Tuesday 9 June 2009

No substitute

Inimitable E8 6c, Styx Buttress, Glen Nevis

A couple of weeks ago I had a message on my phone from my friend Donald King of Abacus Mountaineering. Donald is always a psyched man and a very positive person to be around; training sessions with him in the ice factor are particularly hard on the abs from laughing too much.

Anyway, Donald was on about a new line in Glen Nevis he’d tried with the steely fingered Ewan of Glen Coe. “Way too hard for me buddy, but it might have your name on it?” the message said. Before I left for a festival in France last week I took a wander past it. A classic hard grit style route, 30 feet of F8a with a couple of wires just too low to feel useful as you slap your way into a rounded scoop, iron-crossed between distant sidepulls.

Last night, bleary eyed after the return trip from France, I rendezvoused with Kevin for a crack at it.
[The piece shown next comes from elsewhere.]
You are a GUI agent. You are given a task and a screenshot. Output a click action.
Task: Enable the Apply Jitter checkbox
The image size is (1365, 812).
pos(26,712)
We laughed as I abbed down it about how messed up it is that we might think “excellent, the protection is even worse than it looks”.
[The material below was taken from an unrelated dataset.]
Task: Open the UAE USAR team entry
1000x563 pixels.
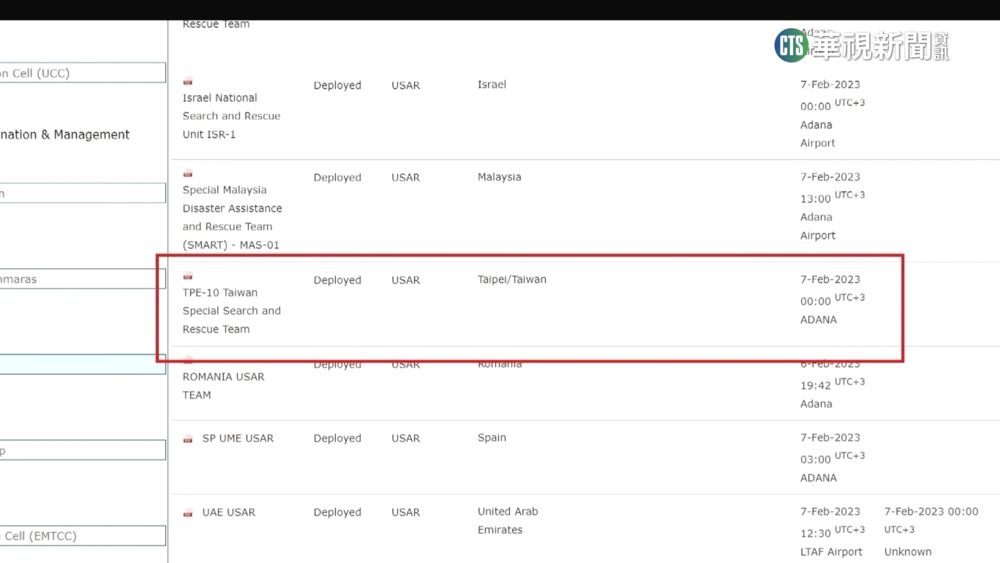Action: pos(228,512)
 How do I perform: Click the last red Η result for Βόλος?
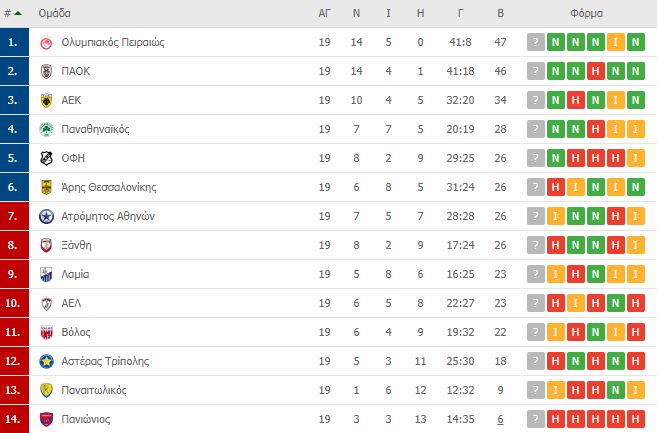click(x=635, y=332)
After some tries the moves came together, but I was a bit tired after an hour or so on it and we hung around, slowly being eaten by the midge as the cool wind dropped and was replaced by midgy warm, still humidity. Just what you need for a solid E8 lead.

I was about to sack it off but on the way back from a wash in the river to get rid of the nasty anti midge cream (together with creamed midges), the wind suddenly reappeared for a moment. All I needed was ten minutes of breeze. 
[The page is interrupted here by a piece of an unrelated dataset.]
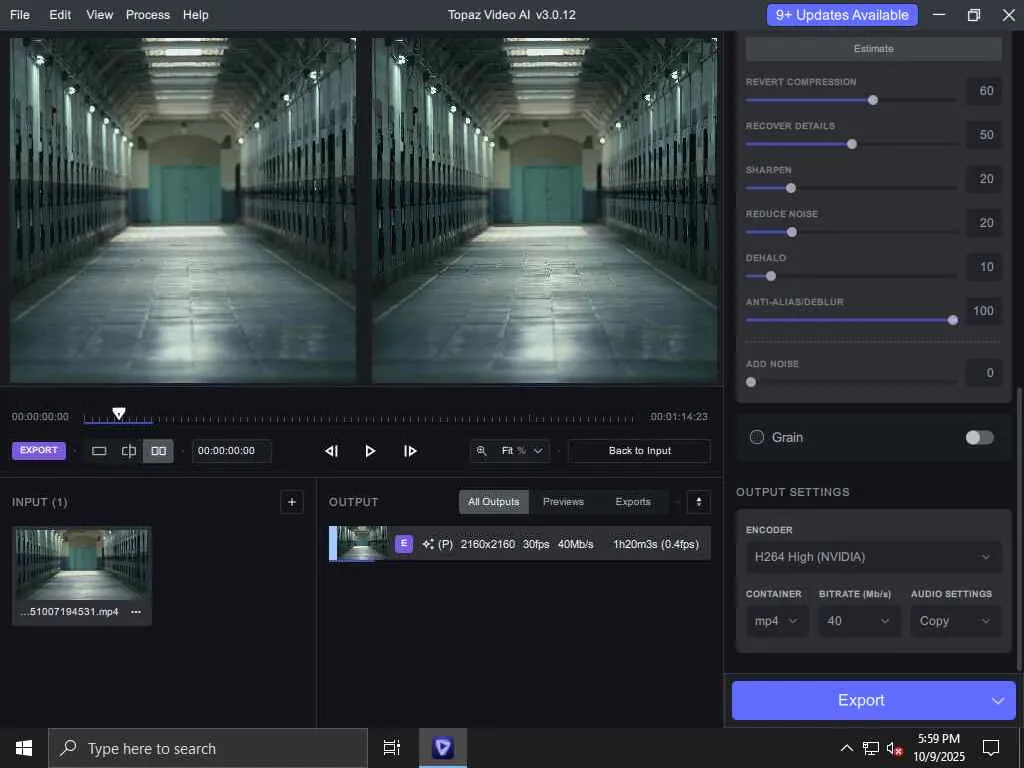Screen dimensions: 1024x768
Task: Click the Grain radio circle
Action: (757, 437)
I threw my harness on, swallowed hard and launched up past the RPs with dilated pupils and Roosevelt’s quote “The only thing we have to fear, is fear itself" ringing in my ears.

That was all fine until I got to the crux move, Feet not quite right on the smears, hands not quite right on the crimps, bum sagging and the realisation that I’m probably looking at a broken leg in three seconds time.

There is no substitute for this feeling. Real consequences, right now, no chance to think about them, only to react instantly to your last second of chance to save yourself. This brings out the best in ability, in creativeness, in excitement and in satisfaction. I threw for the hold and arced back, sure I was falling off. Kev was turning to run. In that split second I was able to think and understand what this meant and that I had to dig deeper. So I did. 

That last bit is the crucial bit for me - If it wasn’t for the real consequences, I would have fallen. The real danger was essential to the experience. There is no substitute.


  1. Anonymous10 June, 2009

    Cool, my hands are sweaty. Youve given me the extra few percent to go for my route.

  2. Anonymous15 June, 2009

    Hey Dave, nice one on the route... Is it the blunt rib thing that stops dead then up and right across a blank bit into Ressurection?
    I had a try at that about 15 years ago... no wonder I found it mental hard!!